[Dataset entries]

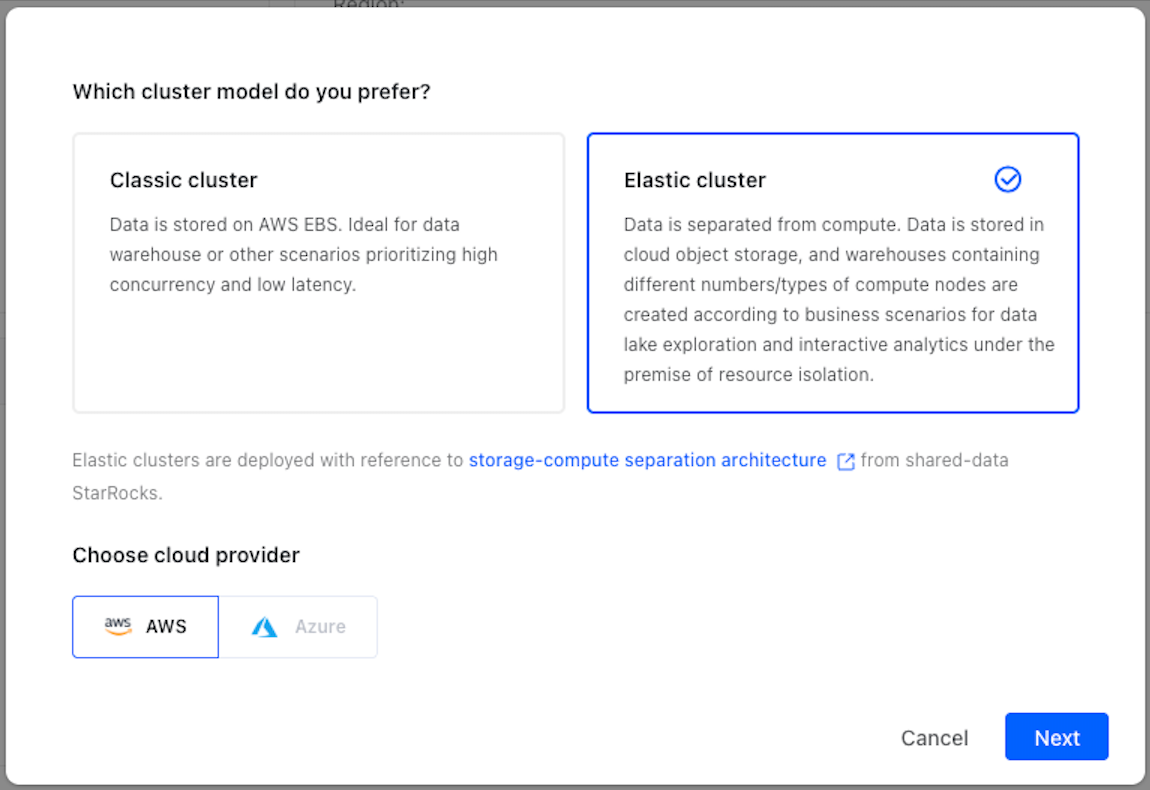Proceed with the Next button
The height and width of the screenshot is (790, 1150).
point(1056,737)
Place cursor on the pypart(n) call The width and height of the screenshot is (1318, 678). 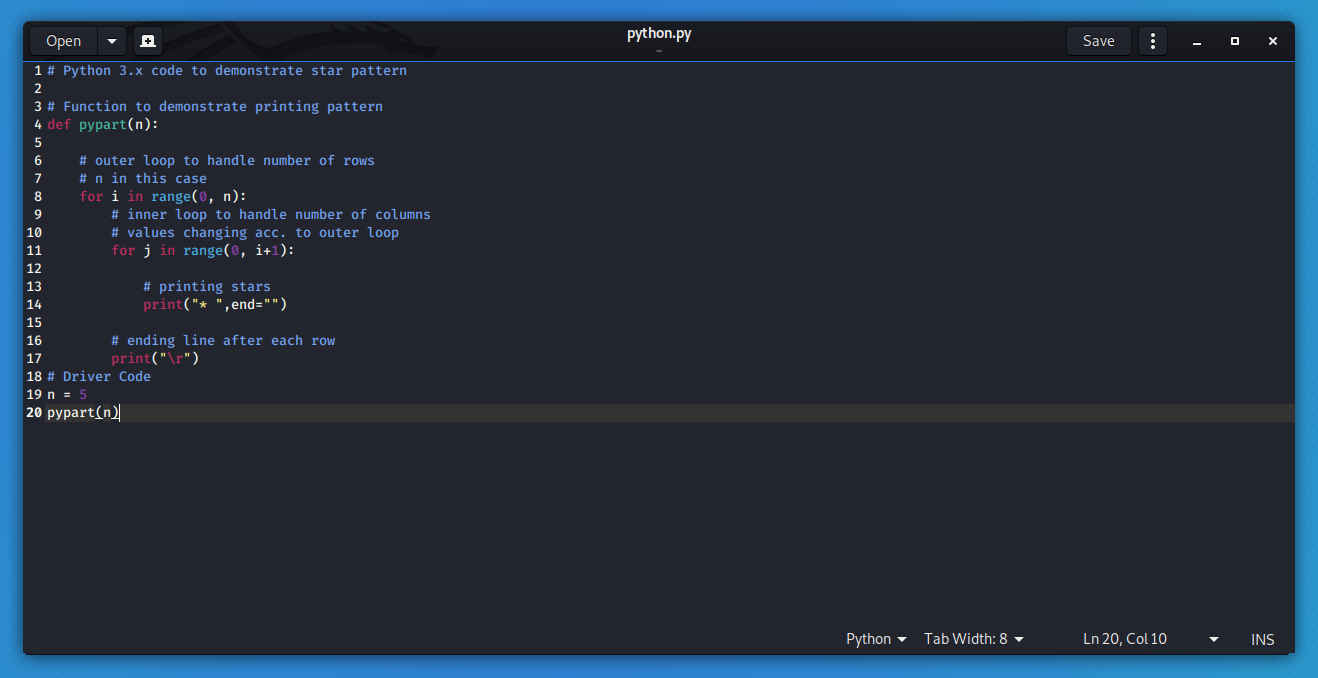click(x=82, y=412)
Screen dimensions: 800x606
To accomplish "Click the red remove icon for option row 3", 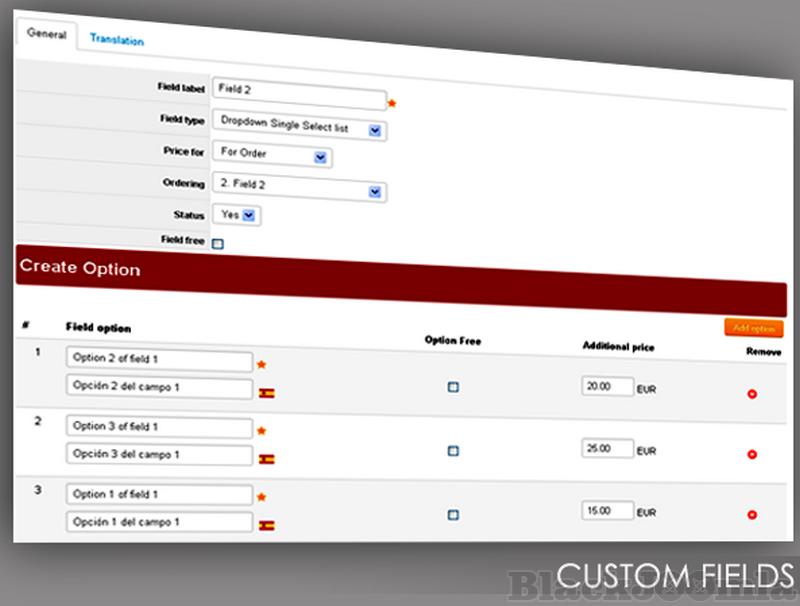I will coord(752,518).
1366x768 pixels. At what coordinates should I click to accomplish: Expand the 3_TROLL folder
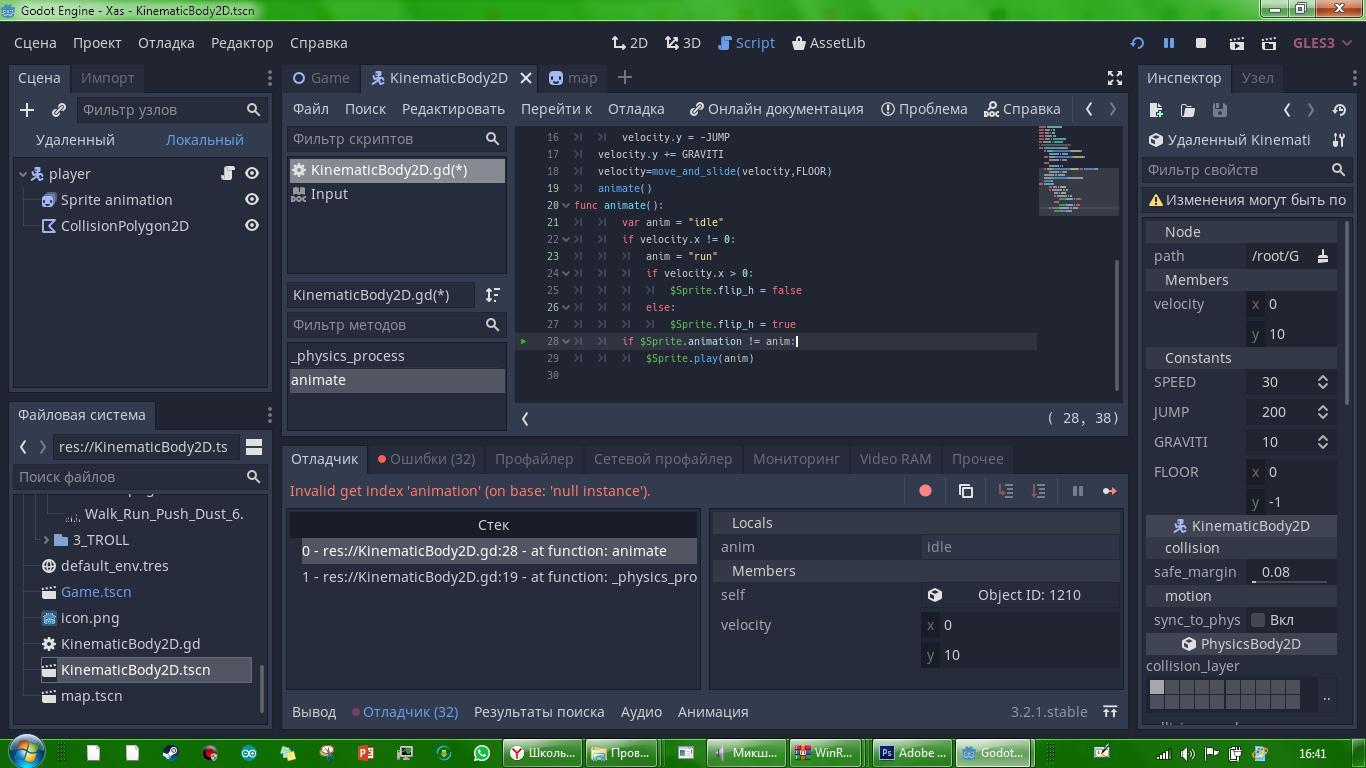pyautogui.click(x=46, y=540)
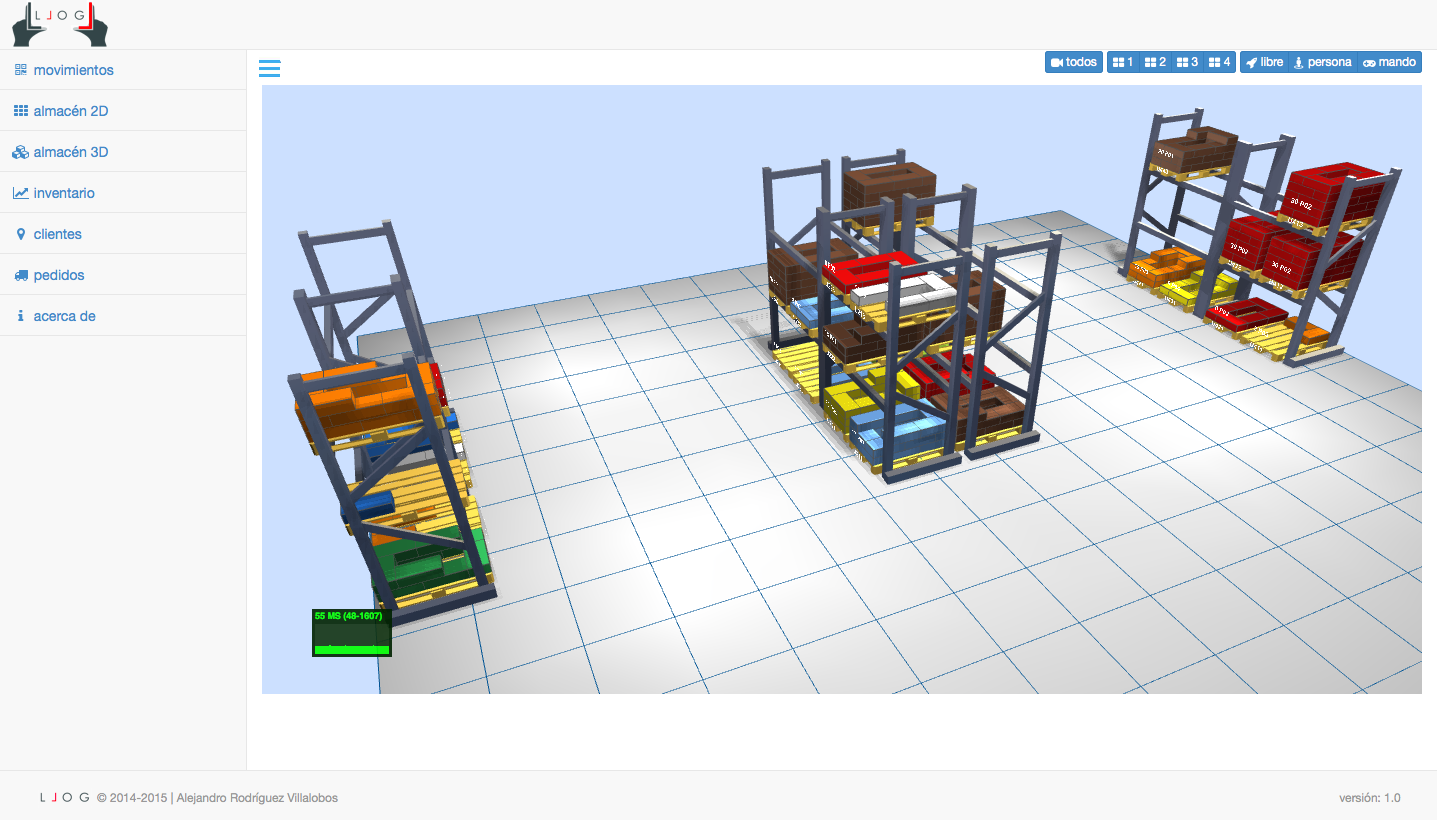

(Task directions): Locate "1366x768 pixels. At" in the entries above. Copy, exactly and only, the lines from that line to the end, leaving out the pictures.

(Exercise answer):
1366x768 pixels. At what coordinates should I click to accomplish: Expand the 3_TROLL folder
pyautogui.click(x=46, y=540)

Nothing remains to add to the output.